The funny thing about influential people is that they seldom think of themselves as such.

Yet, the 20 women chosen to be honored this year are a shining example of the way influence works. They and the other 320 women who have been honored over the past 17 years have impacted people, processes and communities by being passionate about causes. They set an example in the way they live their lives and that example becomes a catalyst for so many others who strive to make their communities a better place.  

This year’s class of Springfield Business Journal’s Most Influential Women have educated young minds, aided families, provided inspiration and helped countless others through their work and civic engagement. The annual celebration not only spotlights these accomplishments but also gives a much needed boost to Women In Need of the Ozarks, an organization that helps women in crises with one-time grants. What a great idea!

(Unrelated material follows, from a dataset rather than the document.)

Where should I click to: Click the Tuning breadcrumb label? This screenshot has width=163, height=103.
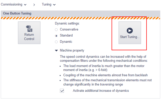(47, 5)
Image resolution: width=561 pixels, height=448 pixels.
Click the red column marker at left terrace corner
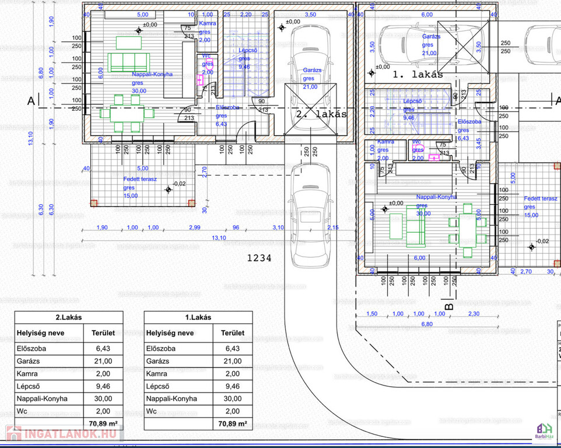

Albert Schweitzer said, “Example is not the main thing in influencing others, it is the only thing.” SBJ will name another 20 women next year and still there will be countless more who deserve the honor. That is a wonderful problem to have.  

As a recent honoree, I am humbled to be in the company of so many phenomenal women.  I urge you to attend the celebration, hear the stories of this year’s honorees and be blown away by the depth of talent and passion that these women exhibit. Maybe one of these women has been an inspiration for you.

If you see that woman of influence, thank her, let her know she made a difference, because chances are, she was going about her day not thinking, “Wow, I’m influential.”